◆ Records for the exercise ◆

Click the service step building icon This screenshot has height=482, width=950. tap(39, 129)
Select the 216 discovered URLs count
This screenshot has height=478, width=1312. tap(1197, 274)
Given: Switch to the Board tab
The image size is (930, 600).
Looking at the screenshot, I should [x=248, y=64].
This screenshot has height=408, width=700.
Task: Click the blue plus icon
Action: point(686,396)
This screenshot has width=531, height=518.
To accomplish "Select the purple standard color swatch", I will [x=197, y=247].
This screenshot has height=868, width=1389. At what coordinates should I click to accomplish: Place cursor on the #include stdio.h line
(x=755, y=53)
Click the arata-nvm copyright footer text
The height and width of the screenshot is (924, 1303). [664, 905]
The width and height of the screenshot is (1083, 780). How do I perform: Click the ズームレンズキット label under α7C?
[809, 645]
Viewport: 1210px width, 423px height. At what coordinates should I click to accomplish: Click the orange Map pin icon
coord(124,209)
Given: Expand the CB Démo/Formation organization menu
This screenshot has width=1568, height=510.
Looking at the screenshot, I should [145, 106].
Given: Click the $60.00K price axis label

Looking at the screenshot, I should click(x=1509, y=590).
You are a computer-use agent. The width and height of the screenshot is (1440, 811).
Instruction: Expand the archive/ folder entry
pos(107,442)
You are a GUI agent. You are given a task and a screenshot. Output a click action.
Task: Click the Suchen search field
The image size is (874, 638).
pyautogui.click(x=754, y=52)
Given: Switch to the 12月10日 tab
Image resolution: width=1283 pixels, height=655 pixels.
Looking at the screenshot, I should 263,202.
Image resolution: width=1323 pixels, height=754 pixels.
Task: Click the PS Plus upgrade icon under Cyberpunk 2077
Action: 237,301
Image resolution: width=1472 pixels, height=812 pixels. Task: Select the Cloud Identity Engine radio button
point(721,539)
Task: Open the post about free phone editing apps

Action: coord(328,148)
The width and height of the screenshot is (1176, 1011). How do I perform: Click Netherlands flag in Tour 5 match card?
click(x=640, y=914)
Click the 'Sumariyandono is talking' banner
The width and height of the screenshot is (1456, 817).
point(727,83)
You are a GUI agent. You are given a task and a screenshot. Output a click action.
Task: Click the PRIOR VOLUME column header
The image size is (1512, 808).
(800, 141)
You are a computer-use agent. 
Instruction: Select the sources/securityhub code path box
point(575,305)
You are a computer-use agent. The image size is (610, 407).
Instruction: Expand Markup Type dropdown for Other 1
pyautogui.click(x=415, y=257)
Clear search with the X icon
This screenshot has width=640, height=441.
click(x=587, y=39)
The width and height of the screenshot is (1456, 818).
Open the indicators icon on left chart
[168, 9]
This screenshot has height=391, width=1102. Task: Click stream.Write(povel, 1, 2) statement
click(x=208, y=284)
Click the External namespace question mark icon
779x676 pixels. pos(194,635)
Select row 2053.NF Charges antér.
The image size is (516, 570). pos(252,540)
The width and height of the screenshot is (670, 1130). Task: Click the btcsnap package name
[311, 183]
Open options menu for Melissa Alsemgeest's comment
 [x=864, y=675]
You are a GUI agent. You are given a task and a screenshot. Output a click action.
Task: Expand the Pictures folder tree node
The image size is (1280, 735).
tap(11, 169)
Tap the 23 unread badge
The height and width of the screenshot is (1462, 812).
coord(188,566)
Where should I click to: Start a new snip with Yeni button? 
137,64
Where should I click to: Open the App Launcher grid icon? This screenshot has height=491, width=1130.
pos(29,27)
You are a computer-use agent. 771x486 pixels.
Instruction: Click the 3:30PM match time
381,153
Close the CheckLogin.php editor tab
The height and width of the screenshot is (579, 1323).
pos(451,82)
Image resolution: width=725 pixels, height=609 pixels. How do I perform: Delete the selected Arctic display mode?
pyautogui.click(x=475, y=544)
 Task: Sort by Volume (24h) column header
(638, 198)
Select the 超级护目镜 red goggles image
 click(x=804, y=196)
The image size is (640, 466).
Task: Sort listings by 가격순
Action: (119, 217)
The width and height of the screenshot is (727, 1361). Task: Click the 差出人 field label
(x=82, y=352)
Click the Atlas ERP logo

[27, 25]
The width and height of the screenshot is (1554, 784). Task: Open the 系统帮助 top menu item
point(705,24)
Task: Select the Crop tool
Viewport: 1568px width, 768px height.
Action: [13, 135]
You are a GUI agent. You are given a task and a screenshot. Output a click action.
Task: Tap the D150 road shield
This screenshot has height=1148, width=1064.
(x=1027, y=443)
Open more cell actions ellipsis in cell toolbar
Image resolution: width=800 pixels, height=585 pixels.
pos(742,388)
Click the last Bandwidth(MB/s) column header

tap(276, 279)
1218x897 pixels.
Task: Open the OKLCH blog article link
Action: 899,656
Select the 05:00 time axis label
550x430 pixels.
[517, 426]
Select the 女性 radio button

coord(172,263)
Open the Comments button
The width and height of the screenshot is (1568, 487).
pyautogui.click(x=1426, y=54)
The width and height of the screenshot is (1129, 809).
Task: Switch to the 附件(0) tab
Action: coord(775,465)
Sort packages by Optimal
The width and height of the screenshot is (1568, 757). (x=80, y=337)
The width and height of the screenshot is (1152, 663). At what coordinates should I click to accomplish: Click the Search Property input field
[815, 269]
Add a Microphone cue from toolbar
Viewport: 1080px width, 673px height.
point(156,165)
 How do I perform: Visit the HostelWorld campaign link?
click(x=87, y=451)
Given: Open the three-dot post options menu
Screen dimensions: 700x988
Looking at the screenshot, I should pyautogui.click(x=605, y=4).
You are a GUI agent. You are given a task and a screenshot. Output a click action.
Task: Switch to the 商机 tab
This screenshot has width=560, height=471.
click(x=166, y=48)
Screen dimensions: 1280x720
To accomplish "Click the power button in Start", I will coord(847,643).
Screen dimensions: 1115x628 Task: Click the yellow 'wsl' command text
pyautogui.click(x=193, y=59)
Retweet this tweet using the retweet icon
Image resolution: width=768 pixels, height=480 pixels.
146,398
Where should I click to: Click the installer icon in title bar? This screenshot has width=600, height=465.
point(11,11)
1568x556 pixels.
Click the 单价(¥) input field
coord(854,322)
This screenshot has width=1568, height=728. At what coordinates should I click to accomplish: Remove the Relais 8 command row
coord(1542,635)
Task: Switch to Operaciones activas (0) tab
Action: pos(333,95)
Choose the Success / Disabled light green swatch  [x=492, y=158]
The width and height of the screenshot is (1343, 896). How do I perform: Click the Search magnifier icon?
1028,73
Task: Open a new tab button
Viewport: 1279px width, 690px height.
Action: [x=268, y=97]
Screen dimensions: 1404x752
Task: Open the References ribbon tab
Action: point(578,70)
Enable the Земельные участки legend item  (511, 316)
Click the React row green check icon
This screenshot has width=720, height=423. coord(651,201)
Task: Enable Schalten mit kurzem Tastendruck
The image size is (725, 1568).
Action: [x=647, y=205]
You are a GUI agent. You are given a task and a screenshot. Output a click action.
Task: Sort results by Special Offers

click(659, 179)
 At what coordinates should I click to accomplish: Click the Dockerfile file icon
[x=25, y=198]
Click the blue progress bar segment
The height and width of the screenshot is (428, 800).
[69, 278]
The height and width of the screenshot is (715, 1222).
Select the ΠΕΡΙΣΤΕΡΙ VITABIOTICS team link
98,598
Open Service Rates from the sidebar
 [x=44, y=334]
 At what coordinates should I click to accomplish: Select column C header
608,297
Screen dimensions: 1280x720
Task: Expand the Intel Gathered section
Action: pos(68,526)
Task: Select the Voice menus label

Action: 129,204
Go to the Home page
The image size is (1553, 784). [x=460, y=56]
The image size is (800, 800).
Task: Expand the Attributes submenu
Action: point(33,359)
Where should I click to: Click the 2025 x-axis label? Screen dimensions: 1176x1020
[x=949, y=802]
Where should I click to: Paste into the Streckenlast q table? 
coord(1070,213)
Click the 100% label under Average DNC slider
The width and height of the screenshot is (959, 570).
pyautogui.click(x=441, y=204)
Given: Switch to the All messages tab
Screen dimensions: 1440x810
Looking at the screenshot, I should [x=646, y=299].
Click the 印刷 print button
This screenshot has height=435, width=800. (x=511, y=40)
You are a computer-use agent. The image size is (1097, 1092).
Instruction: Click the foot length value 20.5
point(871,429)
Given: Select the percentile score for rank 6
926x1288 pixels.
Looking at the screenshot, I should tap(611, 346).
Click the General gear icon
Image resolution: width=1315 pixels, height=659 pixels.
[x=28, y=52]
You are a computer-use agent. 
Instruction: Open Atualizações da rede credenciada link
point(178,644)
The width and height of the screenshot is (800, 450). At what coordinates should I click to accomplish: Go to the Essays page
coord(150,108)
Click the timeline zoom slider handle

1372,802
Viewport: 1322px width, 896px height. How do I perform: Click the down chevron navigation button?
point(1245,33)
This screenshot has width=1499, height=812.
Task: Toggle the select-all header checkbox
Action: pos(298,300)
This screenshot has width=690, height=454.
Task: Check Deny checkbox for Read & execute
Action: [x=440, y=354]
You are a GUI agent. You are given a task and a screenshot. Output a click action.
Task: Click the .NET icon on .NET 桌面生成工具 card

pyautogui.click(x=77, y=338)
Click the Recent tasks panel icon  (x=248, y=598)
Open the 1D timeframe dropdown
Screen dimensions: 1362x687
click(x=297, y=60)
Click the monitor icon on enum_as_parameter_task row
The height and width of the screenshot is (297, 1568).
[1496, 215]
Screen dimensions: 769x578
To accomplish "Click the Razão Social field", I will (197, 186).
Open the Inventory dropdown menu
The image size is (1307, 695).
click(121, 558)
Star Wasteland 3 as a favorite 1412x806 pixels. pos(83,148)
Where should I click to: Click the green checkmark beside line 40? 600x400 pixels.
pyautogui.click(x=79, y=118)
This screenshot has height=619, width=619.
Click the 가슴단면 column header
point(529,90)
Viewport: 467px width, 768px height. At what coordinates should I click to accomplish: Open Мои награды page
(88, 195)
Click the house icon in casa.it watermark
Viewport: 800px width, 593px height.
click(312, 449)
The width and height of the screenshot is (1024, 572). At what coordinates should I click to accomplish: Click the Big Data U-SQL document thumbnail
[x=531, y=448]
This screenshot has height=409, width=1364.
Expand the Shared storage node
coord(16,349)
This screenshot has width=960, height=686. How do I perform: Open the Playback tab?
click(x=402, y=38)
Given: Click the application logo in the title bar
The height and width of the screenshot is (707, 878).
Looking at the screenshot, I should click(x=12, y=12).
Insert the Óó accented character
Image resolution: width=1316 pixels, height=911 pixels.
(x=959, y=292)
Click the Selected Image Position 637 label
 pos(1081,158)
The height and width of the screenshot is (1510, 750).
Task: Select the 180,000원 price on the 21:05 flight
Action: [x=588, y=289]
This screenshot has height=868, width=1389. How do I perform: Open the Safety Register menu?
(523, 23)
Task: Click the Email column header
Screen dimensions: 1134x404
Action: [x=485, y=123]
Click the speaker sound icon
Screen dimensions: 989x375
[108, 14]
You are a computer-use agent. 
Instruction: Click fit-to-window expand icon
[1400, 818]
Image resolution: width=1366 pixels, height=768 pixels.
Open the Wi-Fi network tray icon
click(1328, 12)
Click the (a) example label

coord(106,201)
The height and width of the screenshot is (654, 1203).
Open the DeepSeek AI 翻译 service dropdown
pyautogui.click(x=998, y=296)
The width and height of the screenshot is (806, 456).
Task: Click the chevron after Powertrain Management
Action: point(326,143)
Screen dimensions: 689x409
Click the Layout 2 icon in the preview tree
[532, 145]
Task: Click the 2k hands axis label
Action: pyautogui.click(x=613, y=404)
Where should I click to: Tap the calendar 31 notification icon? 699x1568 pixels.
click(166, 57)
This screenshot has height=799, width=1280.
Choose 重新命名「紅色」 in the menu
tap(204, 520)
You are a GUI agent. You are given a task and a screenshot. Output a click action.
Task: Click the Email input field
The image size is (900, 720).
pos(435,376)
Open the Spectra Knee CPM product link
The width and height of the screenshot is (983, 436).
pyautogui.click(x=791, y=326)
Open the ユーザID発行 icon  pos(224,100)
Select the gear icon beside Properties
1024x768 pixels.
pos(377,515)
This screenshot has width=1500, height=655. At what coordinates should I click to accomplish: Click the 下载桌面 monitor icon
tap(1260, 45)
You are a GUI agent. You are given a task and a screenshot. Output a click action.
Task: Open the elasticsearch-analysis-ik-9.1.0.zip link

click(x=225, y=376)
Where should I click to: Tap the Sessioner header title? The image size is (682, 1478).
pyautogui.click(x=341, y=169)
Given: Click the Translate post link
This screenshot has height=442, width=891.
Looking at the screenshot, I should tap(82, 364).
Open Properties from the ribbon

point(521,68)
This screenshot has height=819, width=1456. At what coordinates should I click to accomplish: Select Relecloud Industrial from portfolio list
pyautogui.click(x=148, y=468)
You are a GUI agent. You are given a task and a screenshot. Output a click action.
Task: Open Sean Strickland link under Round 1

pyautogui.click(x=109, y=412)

◆ Work item ◆
Of the entries listed above, reproduce only the lines starting at the line containing "The width and height of the screenshot is (800, 450)." and ending at the line containing "Click the monitor". Include both, exactly as they stand.

◆ Exercise output ◆
The width and height of the screenshot is (800, 450). At what coordinates should I click to accomplish: Go to the Essays page
coord(150,108)
Click the timeline zoom slider handle

1372,802
Viewport: 1322px width, 896px height. How do I perform: Click the down chevron navigation button?
point(1245,33)
This screenshot has width=1499, height=812.
Task: Toggle the select-all header checkbox
Action: pos(298,300)
This screenshot has width=690, height=454.
Task: Check Deny checkbox for Read & execute
Action: [x=440, y=354]
You are a GUI agent. You are given a task and a screenshot. Output a click action.
Task: Click the .NET icon on .NET 桌面生成工具 card

pyautogui.click(x=77, y=338)
Click the Recent tasks panel icon  (x=248, y=598)
Open the 1D timeframe dropdown
Screen dimensions: 1362x687
click(x=297, y=60)
Click the monitor icon on enum_as_parameter_task row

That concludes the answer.